# 6-month kitten on 3rd or 4th call...



## OrientalSlave (Jan 26, 2012)

My friend has a kitten brought for breeding but she's calling at 6 months! I've suggested she tries accupressure mating, but is there anything else she can try? I don't mean Ovarid type things.


----------



## spotty cats (Jul 24, 2012)

The joys of precocious kittens, one of mine started before 4 months.

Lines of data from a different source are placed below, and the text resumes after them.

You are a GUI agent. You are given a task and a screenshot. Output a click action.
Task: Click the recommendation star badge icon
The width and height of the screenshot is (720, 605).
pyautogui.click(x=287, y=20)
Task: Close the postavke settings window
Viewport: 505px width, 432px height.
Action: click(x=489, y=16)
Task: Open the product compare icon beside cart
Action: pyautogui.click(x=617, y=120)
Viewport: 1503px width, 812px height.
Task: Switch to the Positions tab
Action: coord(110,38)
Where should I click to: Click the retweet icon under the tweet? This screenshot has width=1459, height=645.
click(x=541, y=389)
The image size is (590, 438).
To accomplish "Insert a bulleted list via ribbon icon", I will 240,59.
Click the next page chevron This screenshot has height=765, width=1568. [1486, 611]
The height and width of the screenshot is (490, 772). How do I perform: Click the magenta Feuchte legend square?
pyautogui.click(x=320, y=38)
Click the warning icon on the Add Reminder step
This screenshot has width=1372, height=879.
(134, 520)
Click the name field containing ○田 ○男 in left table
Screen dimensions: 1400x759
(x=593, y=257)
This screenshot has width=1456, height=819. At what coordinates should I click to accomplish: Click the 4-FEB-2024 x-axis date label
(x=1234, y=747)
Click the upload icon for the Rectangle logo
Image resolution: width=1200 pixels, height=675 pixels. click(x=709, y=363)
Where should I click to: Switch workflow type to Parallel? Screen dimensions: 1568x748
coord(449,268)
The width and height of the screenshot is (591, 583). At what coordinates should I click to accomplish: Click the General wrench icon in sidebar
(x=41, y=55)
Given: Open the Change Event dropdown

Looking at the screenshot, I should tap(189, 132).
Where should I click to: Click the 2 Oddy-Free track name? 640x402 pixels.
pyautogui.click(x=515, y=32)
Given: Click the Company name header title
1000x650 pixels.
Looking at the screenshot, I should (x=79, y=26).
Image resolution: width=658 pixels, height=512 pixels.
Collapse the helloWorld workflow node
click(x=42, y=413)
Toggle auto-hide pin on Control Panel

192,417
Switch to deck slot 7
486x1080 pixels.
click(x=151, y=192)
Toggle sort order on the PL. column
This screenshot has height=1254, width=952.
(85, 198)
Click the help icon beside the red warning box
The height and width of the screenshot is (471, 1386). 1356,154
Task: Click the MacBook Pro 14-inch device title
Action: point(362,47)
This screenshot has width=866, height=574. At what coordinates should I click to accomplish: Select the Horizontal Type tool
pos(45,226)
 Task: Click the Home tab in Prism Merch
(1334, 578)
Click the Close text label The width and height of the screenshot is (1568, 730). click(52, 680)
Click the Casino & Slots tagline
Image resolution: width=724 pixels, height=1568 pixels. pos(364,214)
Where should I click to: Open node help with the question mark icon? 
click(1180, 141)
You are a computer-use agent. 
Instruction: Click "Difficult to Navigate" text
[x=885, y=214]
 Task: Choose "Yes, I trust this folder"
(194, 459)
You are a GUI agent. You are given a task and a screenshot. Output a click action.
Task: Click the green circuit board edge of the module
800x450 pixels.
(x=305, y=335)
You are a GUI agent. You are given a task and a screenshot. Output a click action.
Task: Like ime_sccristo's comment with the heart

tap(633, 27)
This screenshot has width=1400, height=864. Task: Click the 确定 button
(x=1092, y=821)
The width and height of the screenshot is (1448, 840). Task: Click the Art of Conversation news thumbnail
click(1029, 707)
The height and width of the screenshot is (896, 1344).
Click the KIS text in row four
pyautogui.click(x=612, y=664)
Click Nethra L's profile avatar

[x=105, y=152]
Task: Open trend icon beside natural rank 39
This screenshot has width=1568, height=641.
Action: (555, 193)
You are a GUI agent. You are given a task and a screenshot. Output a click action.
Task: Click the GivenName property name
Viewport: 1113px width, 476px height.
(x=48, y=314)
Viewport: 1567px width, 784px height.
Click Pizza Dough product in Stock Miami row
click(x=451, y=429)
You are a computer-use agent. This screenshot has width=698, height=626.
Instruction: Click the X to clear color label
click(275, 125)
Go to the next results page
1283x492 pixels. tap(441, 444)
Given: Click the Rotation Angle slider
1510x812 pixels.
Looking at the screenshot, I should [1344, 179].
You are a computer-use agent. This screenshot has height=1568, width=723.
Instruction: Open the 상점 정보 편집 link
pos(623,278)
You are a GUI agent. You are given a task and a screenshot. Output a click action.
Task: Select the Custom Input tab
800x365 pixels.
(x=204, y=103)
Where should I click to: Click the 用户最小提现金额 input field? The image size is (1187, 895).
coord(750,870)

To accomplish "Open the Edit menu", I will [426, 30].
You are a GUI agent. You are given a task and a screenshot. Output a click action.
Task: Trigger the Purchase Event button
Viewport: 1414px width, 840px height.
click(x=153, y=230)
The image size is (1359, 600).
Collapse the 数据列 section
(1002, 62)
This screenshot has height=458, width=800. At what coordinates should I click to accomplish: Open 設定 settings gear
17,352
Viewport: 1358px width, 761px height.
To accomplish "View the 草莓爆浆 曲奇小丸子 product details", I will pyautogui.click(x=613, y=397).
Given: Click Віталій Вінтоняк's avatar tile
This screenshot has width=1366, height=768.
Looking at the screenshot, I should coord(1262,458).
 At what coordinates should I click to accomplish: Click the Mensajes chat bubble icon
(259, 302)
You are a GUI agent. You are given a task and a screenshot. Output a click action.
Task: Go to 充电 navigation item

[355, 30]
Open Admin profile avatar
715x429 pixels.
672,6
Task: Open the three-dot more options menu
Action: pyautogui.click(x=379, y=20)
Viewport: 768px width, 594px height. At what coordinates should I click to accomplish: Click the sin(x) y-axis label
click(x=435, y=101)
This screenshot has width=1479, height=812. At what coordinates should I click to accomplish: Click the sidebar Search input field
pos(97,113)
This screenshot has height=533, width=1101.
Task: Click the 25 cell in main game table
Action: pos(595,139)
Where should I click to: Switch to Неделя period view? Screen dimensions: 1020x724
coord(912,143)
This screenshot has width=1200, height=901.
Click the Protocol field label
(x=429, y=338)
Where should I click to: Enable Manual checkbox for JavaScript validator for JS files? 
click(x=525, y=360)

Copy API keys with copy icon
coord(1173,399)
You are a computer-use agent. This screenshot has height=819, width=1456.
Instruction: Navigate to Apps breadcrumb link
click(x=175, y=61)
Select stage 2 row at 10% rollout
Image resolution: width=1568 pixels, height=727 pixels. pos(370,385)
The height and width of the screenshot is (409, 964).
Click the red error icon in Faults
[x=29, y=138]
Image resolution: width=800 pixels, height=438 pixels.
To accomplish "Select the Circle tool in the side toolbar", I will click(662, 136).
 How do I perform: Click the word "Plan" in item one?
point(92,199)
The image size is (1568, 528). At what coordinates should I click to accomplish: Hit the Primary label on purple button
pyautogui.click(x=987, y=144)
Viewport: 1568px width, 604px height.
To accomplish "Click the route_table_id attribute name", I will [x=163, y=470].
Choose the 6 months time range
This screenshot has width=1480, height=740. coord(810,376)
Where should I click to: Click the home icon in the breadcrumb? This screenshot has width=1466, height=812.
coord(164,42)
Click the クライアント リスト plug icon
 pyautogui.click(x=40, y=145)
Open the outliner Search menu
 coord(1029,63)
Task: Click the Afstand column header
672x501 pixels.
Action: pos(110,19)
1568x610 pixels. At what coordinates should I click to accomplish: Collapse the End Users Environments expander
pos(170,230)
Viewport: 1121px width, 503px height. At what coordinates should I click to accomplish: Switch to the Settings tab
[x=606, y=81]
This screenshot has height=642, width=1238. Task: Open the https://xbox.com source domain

Acupressure is the only thing I'll use, aside from toy boy - though I wouldn't like to use an outside V-boy.


----------



## lymorelynn (Oct 4, 2008)

I've been advised a cold, dark room - but it didn't work with Rosie who started at about 5 months


----------



## sharonbee (Aug 3, 2011)

Our Wispa started calling just before she reached 6 months, she had six calls before going to stud.
Our Taylor hasn't really had a call as such, we have thought she may have but only very half heartedly and she is now 9 months, just a few roll arounds, a teeny cry and that's it, finished.:confused1: Hope she's not going to be a silent caller, she is a big girl and would make for a good breeding queen.
I'm not sure about acupressure in case it could damage them, I've never tried it.There could be some homeopathy remedies which your friend could try to stop her calling.


----------



## OrientalSlave (Jan 26, 2012)

My friend doesn't use homeopathy but thanks. At least we now know of a cat who has had a similar history!


----------



## pipje (Jun 29, 2011)

Now, I know you did say that you're not interested in the pill but what about the suprelorin implant? I don't think many of the British breeders on this board are familiar with this but it is quite popular in Scandinavia and in The Netherlands due to its lack of side effects. It's a bit more expensive than the pill and you have less control of when your cat will get back into heat (my vet says 6-12 months but I've heard that it's closer to 11-18 months) but other than that, I have no complaints. It works very well on my cat- she looks and acts exactly like a sterilised cat


----------



## OrientalSlave (Jan 26, 2012)

That must be off-label as the website says it's for male dogs and ferrets! Thanks but I'm sure she doesn't want a chemical method in a maiden cat.


----------



## pipje (Jun 29, 2011)

Yes, it's off-label as it's too expensive to apply for a license (from what I've heard) but is used at the zoo (wild animals), both female and male cats, dogs (also male and female) and ferrets. I was a bit weirded out by it as well initially (I asked the vet about the risks of infections and such when using the cat pill etc. and he said if I really wanted something safe and cost wasn't a problem, I should try this suprelorin thing) but did my (basic, as in online) research and it seems to work really well. 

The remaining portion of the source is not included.